Re: How to change expired database password via DBI?
by Anonymous Monk on Aug 19, 2009 at 20:08 UTC

    Don't know if this helps, but I believe you can link your MSSQL to AD and have folks leverage their AD logins or use Samba to change the Password.

    Just food for thought.

      Yes I knew that, and I've done that in the past, but it's not an option in this case. The new database server is on a completely separate subdomain which (for security reasons) does not communicate with the Windows AD domain that the users are coming from.

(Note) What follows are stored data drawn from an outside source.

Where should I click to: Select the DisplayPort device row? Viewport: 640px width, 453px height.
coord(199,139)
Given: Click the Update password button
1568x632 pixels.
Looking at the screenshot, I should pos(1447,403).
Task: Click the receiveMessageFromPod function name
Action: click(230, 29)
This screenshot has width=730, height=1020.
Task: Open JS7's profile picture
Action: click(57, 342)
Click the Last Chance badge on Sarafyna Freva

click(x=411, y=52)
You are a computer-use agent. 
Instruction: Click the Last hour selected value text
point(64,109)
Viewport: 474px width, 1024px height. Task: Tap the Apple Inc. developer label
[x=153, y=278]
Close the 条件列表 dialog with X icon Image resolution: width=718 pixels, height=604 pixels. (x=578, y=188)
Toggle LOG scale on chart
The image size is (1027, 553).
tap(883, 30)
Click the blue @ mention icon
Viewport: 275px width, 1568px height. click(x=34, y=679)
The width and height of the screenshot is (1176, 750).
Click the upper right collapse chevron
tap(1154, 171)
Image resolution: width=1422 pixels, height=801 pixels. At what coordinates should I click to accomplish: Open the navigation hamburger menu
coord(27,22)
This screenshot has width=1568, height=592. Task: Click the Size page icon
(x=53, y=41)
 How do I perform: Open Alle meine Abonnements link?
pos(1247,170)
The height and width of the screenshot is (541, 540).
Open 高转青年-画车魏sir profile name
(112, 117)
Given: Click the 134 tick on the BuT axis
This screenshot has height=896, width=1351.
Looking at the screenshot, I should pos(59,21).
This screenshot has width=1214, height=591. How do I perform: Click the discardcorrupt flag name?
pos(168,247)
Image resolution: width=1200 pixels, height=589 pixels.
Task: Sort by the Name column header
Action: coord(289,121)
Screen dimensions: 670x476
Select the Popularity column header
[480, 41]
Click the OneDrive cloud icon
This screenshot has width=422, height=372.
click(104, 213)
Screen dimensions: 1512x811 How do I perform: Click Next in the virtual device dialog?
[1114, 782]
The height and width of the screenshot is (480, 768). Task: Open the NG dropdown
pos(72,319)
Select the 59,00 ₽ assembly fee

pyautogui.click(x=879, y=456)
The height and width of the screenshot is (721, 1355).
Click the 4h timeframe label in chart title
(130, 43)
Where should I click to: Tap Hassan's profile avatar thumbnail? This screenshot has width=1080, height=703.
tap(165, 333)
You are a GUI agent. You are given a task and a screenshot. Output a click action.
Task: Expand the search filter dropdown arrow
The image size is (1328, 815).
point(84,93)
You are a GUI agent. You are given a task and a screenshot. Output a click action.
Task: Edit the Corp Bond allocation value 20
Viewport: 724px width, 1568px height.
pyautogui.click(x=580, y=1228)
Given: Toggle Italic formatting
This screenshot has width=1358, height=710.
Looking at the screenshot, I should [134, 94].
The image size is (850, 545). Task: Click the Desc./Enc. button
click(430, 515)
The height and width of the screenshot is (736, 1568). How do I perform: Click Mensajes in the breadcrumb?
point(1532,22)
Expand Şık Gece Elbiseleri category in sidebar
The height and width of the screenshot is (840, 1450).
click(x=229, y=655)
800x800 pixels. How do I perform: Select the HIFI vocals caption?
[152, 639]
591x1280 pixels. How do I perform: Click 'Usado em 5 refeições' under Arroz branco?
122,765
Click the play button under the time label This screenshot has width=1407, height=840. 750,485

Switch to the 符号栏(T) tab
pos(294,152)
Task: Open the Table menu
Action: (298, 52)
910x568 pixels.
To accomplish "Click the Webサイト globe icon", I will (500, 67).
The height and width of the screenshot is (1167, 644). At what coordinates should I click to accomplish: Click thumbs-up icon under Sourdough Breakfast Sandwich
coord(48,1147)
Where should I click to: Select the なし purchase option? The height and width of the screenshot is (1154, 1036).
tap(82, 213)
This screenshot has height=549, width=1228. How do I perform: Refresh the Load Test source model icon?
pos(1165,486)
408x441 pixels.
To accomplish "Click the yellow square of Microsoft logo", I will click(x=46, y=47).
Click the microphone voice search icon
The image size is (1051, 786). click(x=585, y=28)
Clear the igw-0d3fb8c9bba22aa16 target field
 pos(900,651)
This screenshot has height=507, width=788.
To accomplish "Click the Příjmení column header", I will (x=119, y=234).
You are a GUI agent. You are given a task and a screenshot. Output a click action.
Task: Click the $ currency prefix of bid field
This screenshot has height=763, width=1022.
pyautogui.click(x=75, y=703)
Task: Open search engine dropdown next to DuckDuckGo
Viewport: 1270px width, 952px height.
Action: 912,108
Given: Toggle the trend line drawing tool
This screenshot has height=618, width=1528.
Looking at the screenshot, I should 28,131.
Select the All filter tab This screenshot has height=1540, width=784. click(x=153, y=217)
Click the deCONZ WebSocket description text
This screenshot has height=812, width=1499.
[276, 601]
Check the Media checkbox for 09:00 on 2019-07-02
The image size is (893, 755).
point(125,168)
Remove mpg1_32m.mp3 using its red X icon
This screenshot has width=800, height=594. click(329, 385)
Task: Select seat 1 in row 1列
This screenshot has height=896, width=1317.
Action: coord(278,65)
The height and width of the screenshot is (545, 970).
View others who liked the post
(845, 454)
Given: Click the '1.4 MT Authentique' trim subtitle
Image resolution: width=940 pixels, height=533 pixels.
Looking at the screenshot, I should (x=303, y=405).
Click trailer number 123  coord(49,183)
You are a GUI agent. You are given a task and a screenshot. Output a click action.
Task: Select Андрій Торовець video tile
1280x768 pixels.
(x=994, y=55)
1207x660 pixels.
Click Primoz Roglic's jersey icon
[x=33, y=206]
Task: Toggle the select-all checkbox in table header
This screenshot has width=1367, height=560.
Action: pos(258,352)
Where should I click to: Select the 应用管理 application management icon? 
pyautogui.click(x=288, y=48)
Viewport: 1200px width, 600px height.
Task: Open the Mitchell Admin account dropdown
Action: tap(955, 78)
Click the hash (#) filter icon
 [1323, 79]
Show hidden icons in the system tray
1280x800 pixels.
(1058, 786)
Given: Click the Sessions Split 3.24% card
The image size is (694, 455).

Re: How to change expired database password via DBI?
by MarkovChain (Sexton) on Aug 19, 2009 at 14:44 UTC
    I am not sure if you could directly do so through DBI but you could certainly use sqlplus and then automate the password generation and changing via Expect. Granted this is not a pure perl solution but it works.

      There are a couple problems with that suggestion; One, sqlplus is Oracle, not SQL Server; two, many of our users do not have TOAD or Query Analyzer on their computers.

      But thanks for your suggestions.

Re: How to change expired database password via DBI?
by metaperl (Curate) on Aug 19, 2009 at 14:08 UTC
    I'm connecting to a Microsoft SQL Server 2008 database via DBI (and thus DBD::ODBC).
    I think DBD::Sybase works as well?
    The question is: How can my programs allow users to change their expired passwords? This is possible, somehow. If one of us runs TOAD and tries to connect with an expired password, TOAD pops up a dialog saying "Your password has expired. Enter old password new password new password again to confirm", and the change goes through just fine. How can I make my Perl programs do this too?
    I dont know. It sounds like TOAD has some special access privs.
Re: How to change expired database password via DBI?
by Anonymous Monk on Aug 19, 2009 at 14:08 UTC
    How does TOAD do it? Is it just a SQL query/update...?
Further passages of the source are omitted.